VOYAGE

Singapour, un laboratoire à ciel ouvert

À peine plus grande que Montréal et Laval réunies, Singapour lutte depuis longtemps contre un problème de taille : le manque d’espace. Qu’à cela ne tienne  ! Cette île de l’Asie du Sud-Est mise sur l’innovation pour gérer pareille contrainte et transformer son petit territoire en cité-jardin. Survol d’un endroit qui remet en question notre façon de concevoir la ville.

Un aéroport plus grand que nature

Règle générale, les aéroports sont des lieux de transit un brin désagréables et inconfortables. Singapour a fait de l’aéroport Changi une véritable destination en mandatant l’architecte montréalais Moshe Safdie pour réinventer le cœur de cette infrastructure qui accueille 65 millions de visiteurs chaque année. Le créateur derrière Habitat 67 a ainsi imaginé le Jewel, un vaste dôme abritant des jardins intérieurs, un hôtel et une chute de 40 mètres de hauteur, laquelle agit comme système de climatisation de cet espace unique.

Oasis urbaine

Faisant partie intégrante de la stratégie des autorités pour reverdir Singapour, Gardens by the Bay capte l’essence de la ville et reflète ses ambitions. Inauguré en 2012 au coût d’un milliard de dollars, cet espace vert de 101 hectares abrite plus de 1,5 million de végétaux. On peut aussi visiter neuf écosystèmes différents sous une serre d’une superficie équivalente à 75 piscines olympiques. Chaque soir, des arbres géants et futuristes s’illuminent le temps d’un spectacle son et lumière.

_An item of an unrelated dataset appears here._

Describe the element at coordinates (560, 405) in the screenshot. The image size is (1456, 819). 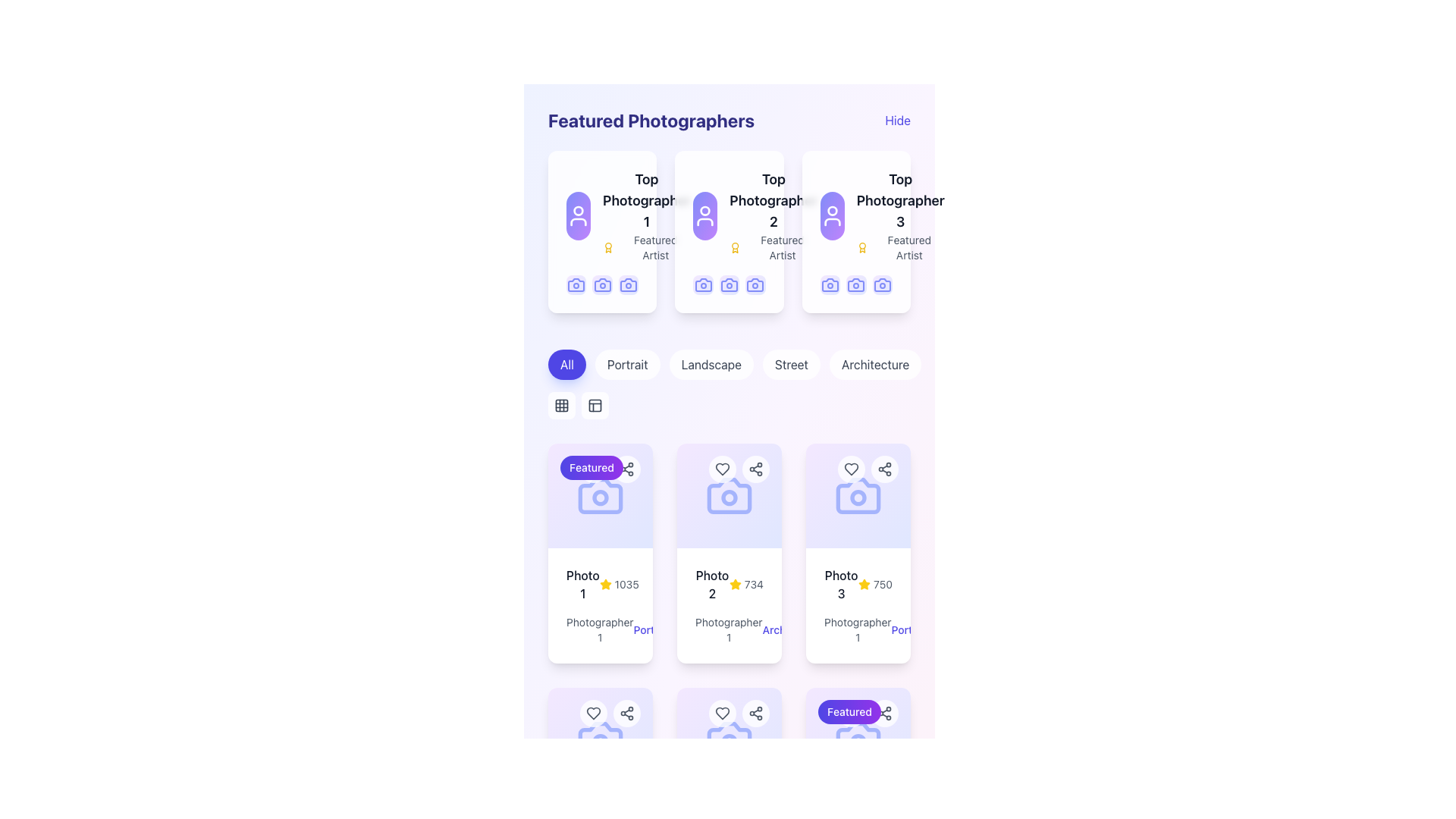
I see `the square button resembling a 3x3 grid with a light white background` at that location.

Faire le pont entre la jungle et la ville

La fibre innovante de Singapour se manifeste même du côté de ses espaces verts. On s’offrira une balade santé sur Southern Ridges, un parcours de 10 kilomètres qui relie différents parcs du sud de l’île. Le sentier, relativement facile, mène vers Henderson Waves. Comme son nom l’indique, ce pont piétonnier à l’architecture audacieuse reproduit l’ondulation d’une vague sur 274 mètres, permettant au randonneur de marcher au-dessus de la canopée tropicale. C’est l’endroit idéal pour se ressourcer et admirer la nature ambiante.

Un parc dans le ciel

À Singapour, rien n’arrête l’inventivité des architectes pour pallier le manque d’espace. Pour s’en convaincre, on montera dans l’ascenseur du complexe Marina Bay Sands jusqu’au Skypark, une terrasse située à 200 mètres d’altitude qui surmonte un luxueux hôtel composé de trois tours de 55 étages — le tout imaginé une fois de plus par Moshe Safdie. Là-haut, on trouve un poste d’observation, un restaurant, des bars et une longue piscine donnant l’impression de se baigner au-dessus du vide (à noter que l’accès à cette dernière est réservé aux clients de l’hôtel).

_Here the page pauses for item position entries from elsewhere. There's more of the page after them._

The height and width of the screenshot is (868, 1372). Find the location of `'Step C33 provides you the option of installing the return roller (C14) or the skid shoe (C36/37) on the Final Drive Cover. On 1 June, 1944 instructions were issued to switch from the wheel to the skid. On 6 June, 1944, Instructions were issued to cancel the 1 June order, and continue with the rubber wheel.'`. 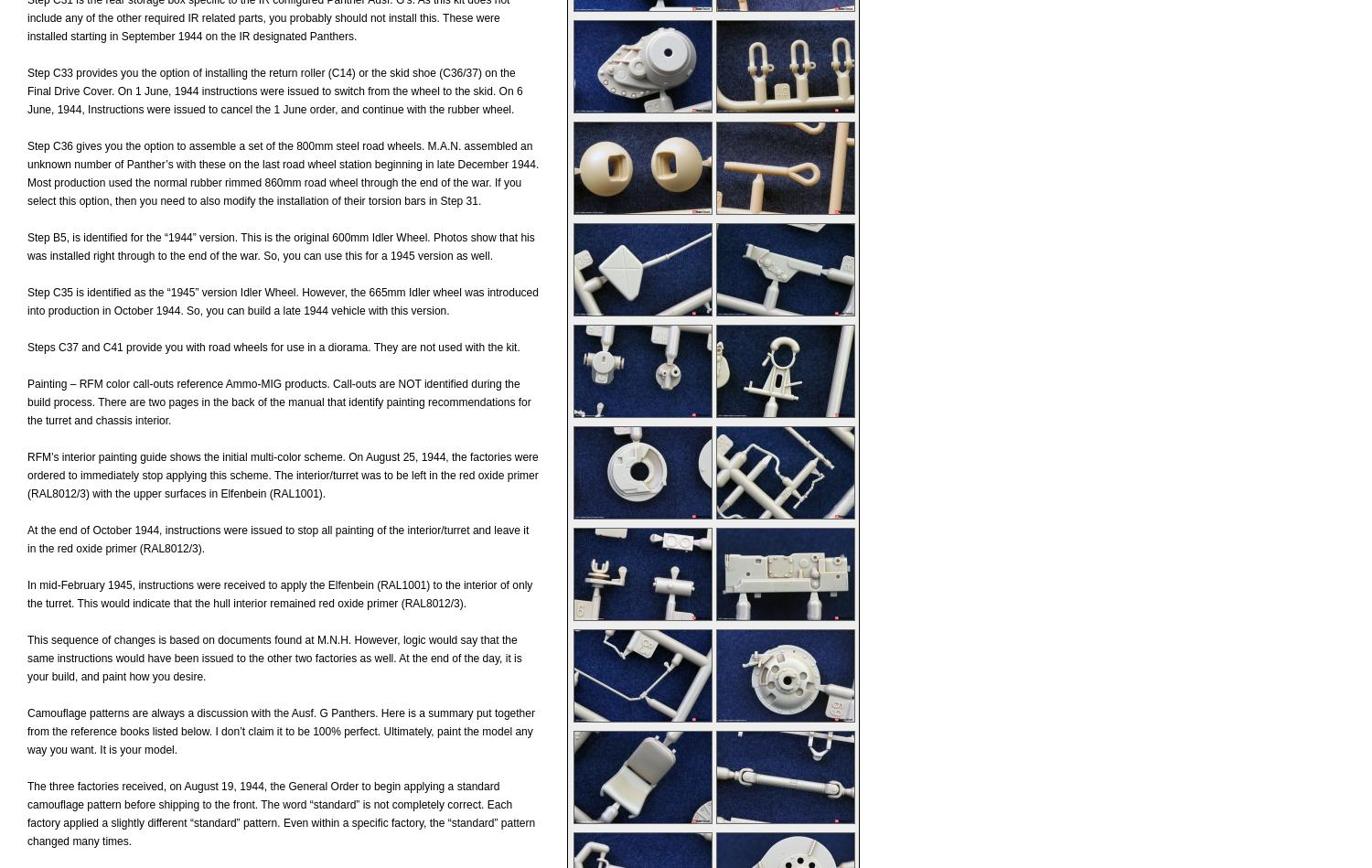

'Step C33 provides you the option of installing the return roller (C14) or the skid shoe (C36/37) on the Final Drive Cover. On 1 June, 1944 instructions were issued to switch from the wheel to the skid. On 6 June, 1944, Instructions were issued to cancel the 1 June order, and continue with the rubber wheel.' is located at coordinates (274, 91).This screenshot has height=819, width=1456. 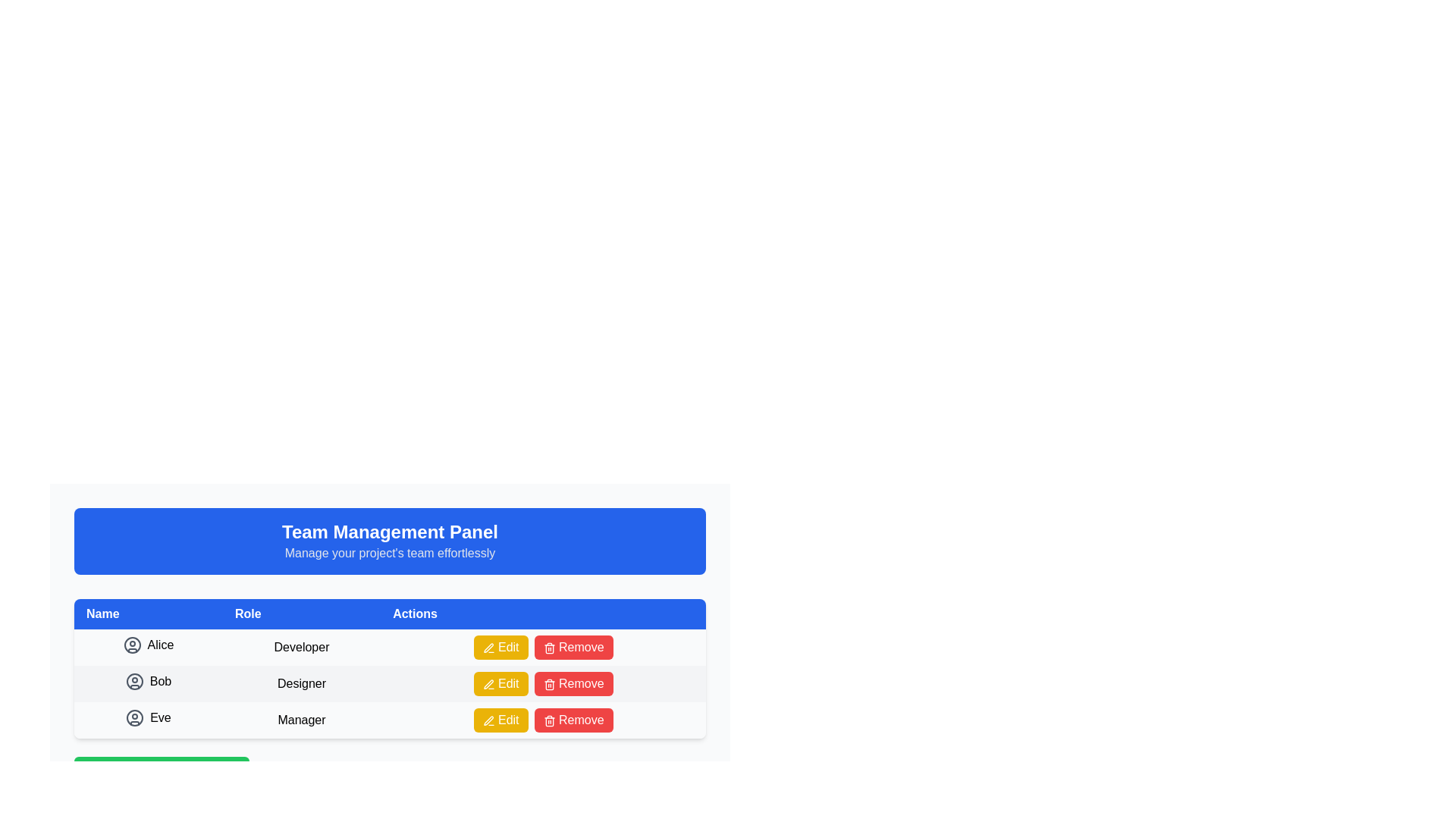 What do you see at coordinates (149, 684) in the screenshot?
I see `the Text Label with Icon displaying the name 'Bob' and a user avatar icon, which is positioned in the second row of a user entries table under the 'Name' column` at bounding box center [149, 684].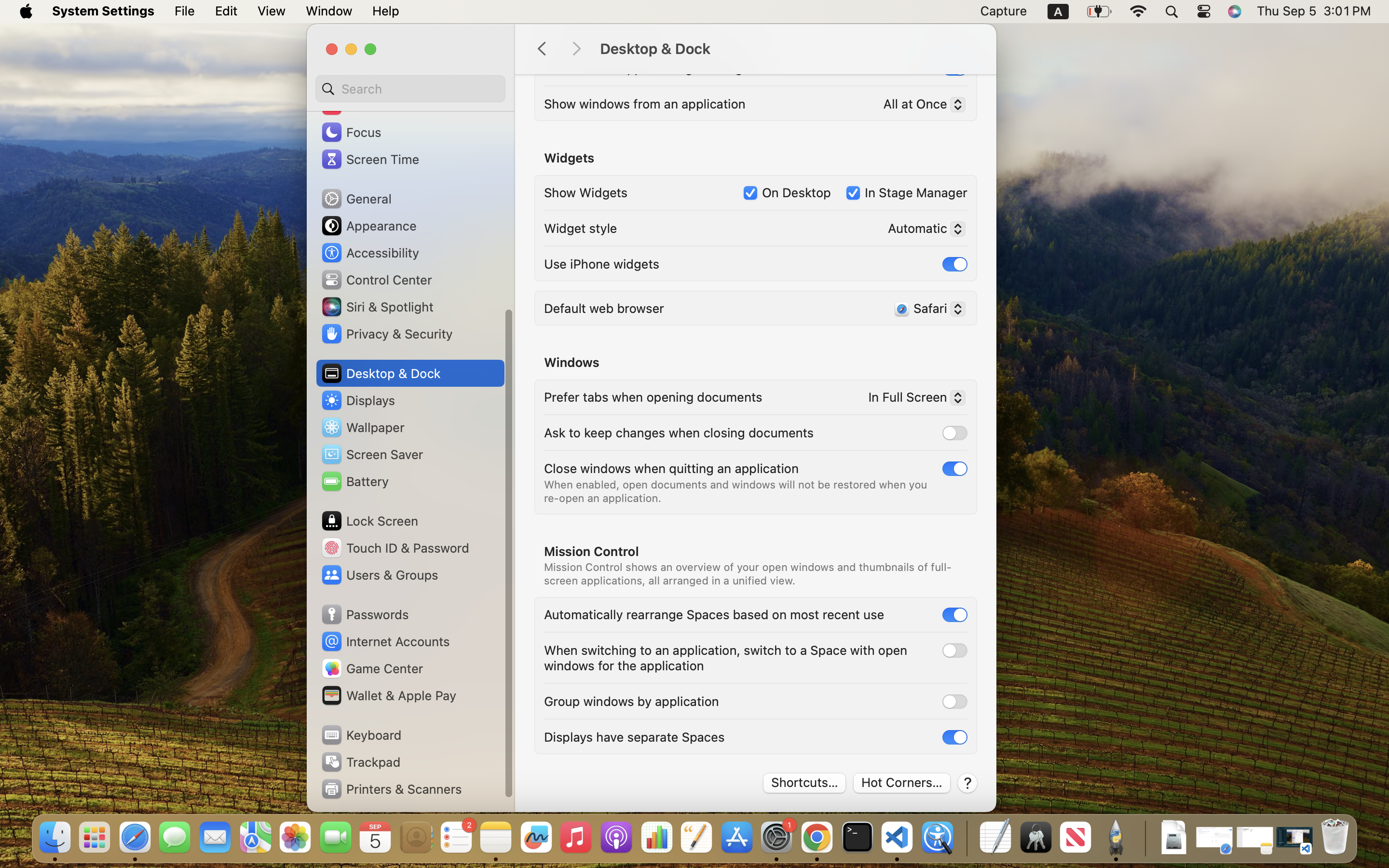 The width and height of the screenshot is (1389, 868). Describe the element at coordinates (368, 225) in the screenshot. I see `'Appearance'` at that location.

Repenser la tour de bureaux

Qui a dit que les gratte-ciel devaient tous se ressembler  ? CapitaGreen, un immeuble de 40 étages installé dans le quartier des affaires, se veut la réponse aux défis environnementaux auxquels les villes sont confrontées. Les vents dominants sont captés par des piliers installés sur le toit, puis redistribués à chaque étage sous forme d’air frais, et des murs de verre double réduisent de 26 % la chaleur extérieure tout en laissant traverser la lumière naturelle. Deux restaurants, l’Artemis et le Grain Trader, permettent d’accéder au toit transformé en forêt.

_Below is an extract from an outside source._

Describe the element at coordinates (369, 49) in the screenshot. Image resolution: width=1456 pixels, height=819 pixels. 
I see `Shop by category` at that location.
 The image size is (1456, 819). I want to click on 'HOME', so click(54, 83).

Dormir la conscience tranquille

L’une des forces de Singapour est que l’on peut désormais dormir entouré d’une végétation luxuriante tout en étant au cœur de l’action. Bienvenue à l’Oasia, un hôtel de 27 étages présenté comme le nouveau standard en matière de construction écoresponsable. Le prestigieux cabinet d’architecture WOHA a conçu une tour circulaire découpée en strates, chacune possédant son jardin tropical et ses espaces publics. La végétation domine par ailleurs l’enveloppe de l’édifice afin de favoriser le retour de la biodiversité dans le quartier.